# schooling



## tracey69 (May 20, 2012)

hello my name is tracey we are moving to new brunswick in april 2013, husband is a trucker we have 3 girls aged 16,14,13, my 16 year old would have her gcse, what grade will she go into in canada as they leave school at 18, does her uk qualifications mean anything there great if anyone could help thanks


----------



## WestCoastCanadianGirl (Mar 17, 2012)

Welcome to Canada!

A quick check online indicates that GCSE's are approximately equivalent to Grade 11 here in Canada, which would mean that Eldest Daughter would be eligible to go directly into Grade 12 in September '13 (with a June '14 graduation).

The best place to start with to find out which grades ALL of your daughters would be enrolled into in September '13 (traditional start of the school year here in Canada) would be to contact the Ministry of Education for the province of New Brunswick... they run all of the public schools in the province of New Brunswick. If private school is desired for your girls (i.e. an independent school like Eton, Royal Grammar School, City of London School or similar in the UK), then you'd be best to inquire with the school directly as to what grades they'd be placed.

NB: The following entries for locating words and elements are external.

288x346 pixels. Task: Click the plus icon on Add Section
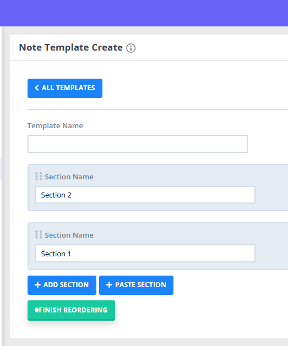click(37, 284)
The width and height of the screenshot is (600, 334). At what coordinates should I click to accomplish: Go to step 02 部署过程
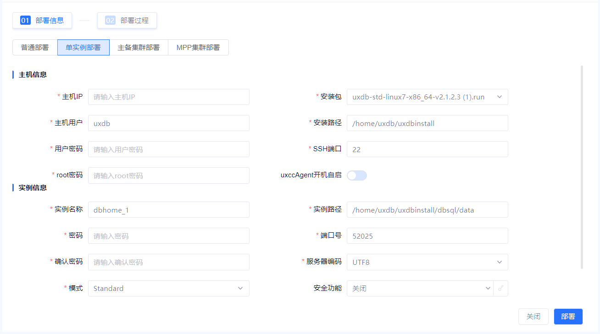(127, 21)
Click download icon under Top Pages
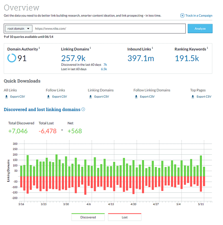Viewport: 223px width, 225px height. (192, 97)
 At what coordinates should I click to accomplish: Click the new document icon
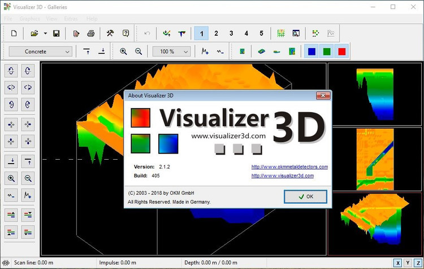click(x=14, y=34)
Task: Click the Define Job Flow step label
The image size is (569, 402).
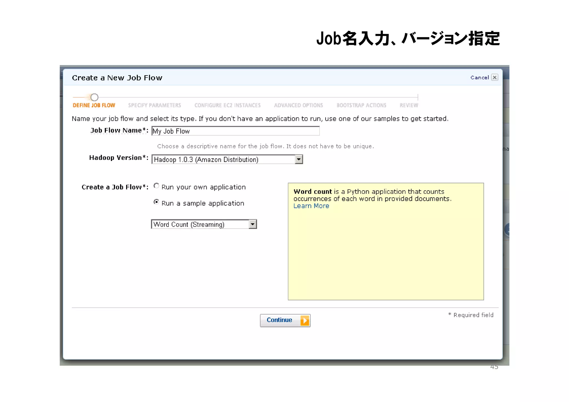Action: [94, 105]
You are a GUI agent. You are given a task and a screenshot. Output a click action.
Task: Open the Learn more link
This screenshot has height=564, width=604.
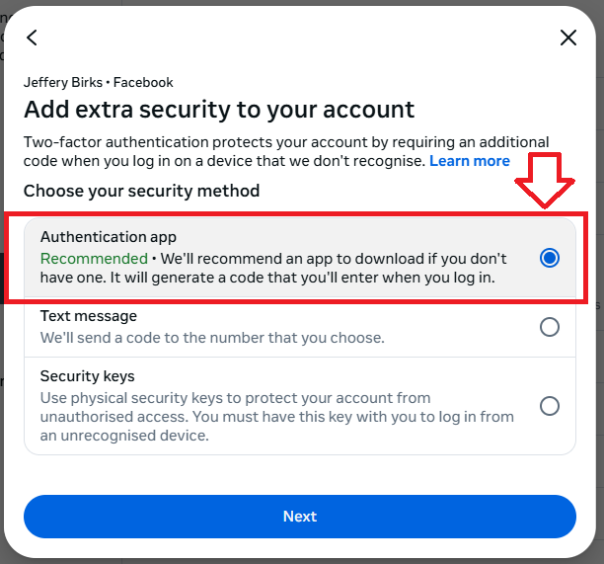(x=470, y=161)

Based upon their age, they would be in the secondary school stream (also commonly referred to by most people in North America as plain "High School,") which is 5 years long and runs from Grade 8 to Grade 12 (I am thinking your daughters would likely be put into Grades 9, 10 & 12... but then, this is only a guess based on their age, as I don't know what the academic standards are these days - I don't have any children of my own yet and it's been 22 years since I was last in high school) 

Seeing as the academic year for high schoolers finishes in late-May (with end of year examinations occurring in late-May/early June), your daughters might just luck out and have an extended Summer Break (if they've completed the school year in the UK before you come to Canada), as it might not be feasible for them to attend classes for 6 weeks and be expected to revise for examinations in subject matter that they'd not been taught.

Is there any possible way that your 16 year old could finish her A Levels before you get here? That would save her a bit of time in that it would very likely satisfy the requirements of Grade 12 here in Canada (again, check with the Ministry of Education in this regard) and would allow her to a) have her gap year starting in April until September '14 (wow, LONG Gap Year) or b) attend community college as a prep year before applying to university - a lot of graduating high school seniors go to community college for a year or two before transferring to university, as the credits are usually transferable 1:1 (check with the community college for specifics on how their classes transfer to university) and the tuition fees are lower or c) very possibly go onto a Canadian university (not all North American universities recognise A Levels from the UK, so if she was able to do her A Levels and obtain a very high result, it might be worth inquiring at university to see where she stands).

Anyway, good luck to all of your daughters this coming academic year and I hope that you have a safe move over!


----------



## EVHB (Feb 11, 2008)

If you come to Canada with a child in grade 12, it will be very difficult to get all the credits to get her/him into university. So pay close attention to that once you come here, and ask the guidance counsellor for advise.


----------